Por otra parte, la integración de Ucrania en la Unión Europea, incluso si no adopta la forma de miembro de pleno derecho, sería ya de por sí, esto es, obviando las condiciones de guerra, lo suficientemente desestabilizante para el bloque, sin necesidad alguna de intervención por parte de Rusia. Ya ha sido uno de los motivos que ha llevado a las protestas de los agricultores en Europa oriental, en particular en Polonia, donde las manifestaciones han alcanzado la frontera misma con Ucrania. “Los agricultores han estado exigiendo más protecciones frente a las importaciones de Ucrania”, observaba Wolfgang Münchau en EuroBriefing al recordar que la propuesta de extender la relajación de las normas aduaneras al campo ucraniano cuenta con la oposición de Polonia, Hungría, Rumanía, Bulgaria y Eslovaquia, y que, en respuesta a esa misma oposición, la Comisión Europea ya ha frenado las importaciones de carne aviar, huevos y azúcar si éstas exceden los niveles de 2022-2023.

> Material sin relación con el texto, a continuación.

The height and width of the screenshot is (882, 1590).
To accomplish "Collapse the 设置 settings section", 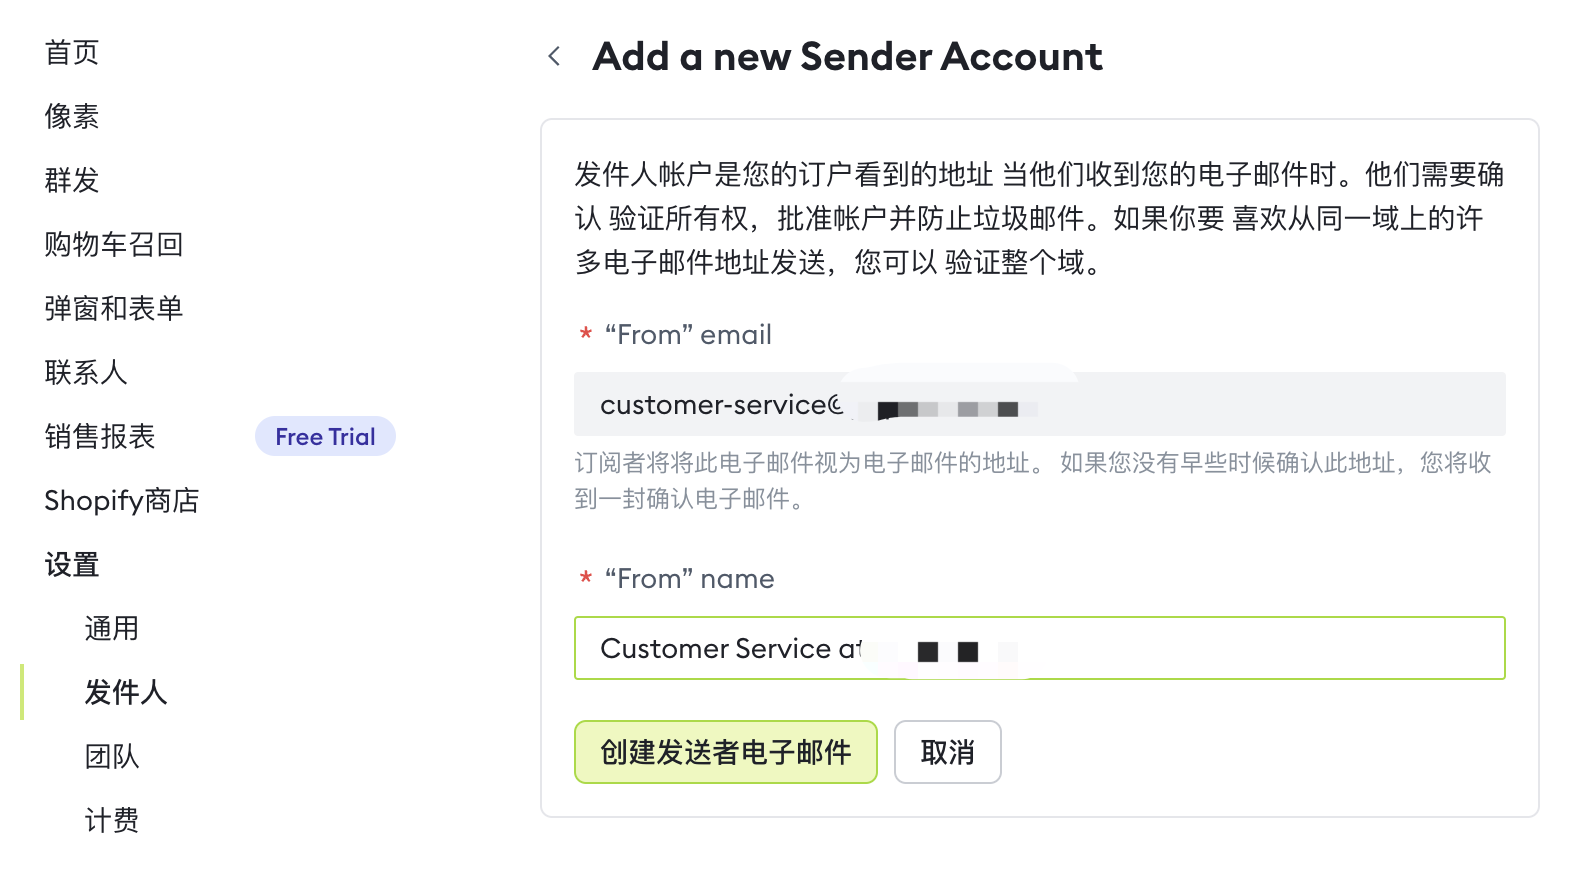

A estas alturas del artículo, un lector suspicaz seguramente se haya preguntado: “¿Y dónde está Ucrania en toda esta historia?” La “agencia” y “autodeterminación” de los ucranianos, tan reivindicada desde algunos think tanks y medios de comunicación, es, paradójicamente, ignorada con una pasmosa regularidad. Su opinión ha sido suplantada por lo que Carl Beijer ha denominado “el complejo influencer ucraniano”, la presencia en medios de comunicación y redes sociales de personajes vinculados a entramados dependientes de la ayuda occidental cuya opinión es, lógicamente, sesgada y poco representativa.
“En general, la norma ha sido insistir en que todo el mundo en el país apoya esta guerra y rechaza una solución diplomática”, escribe Beijer, “de ahí que una de las frases más comunes de los halcones es la demanda a los críticos de que ‘hablen con un ucraniano’: así puede borrarse y silenciarse a los ucranianos que no encajan con este estereotipo, y puede ignorarse todos esos molestos problemas como son la libre expresión y el derecho a la objeción de conciencia, todos estos condenados derechos humanos que tan a menudo se interponen a una buena guerra”.

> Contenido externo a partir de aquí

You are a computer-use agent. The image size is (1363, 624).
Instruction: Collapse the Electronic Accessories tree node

Si atendemos a los discursos de los dirigentes europeos, pareciera que ésta ya no es una guerra de los ucranianos, sino una guerra de los “europeos” cuyas consecuencias físicas sufren vicariamente los ucranianos. Nadie lo expresó mejor que el ministro de Asuntos Exteriores de Ucrania, Dmitro Kuleba, el pasado mes de enero en Davos: “Os ofrecemos el mejor acuerdo posible: no sacrificáis a vuestros soldados, dadnos armas y dinero y nosotros acabaremos el trabajo.”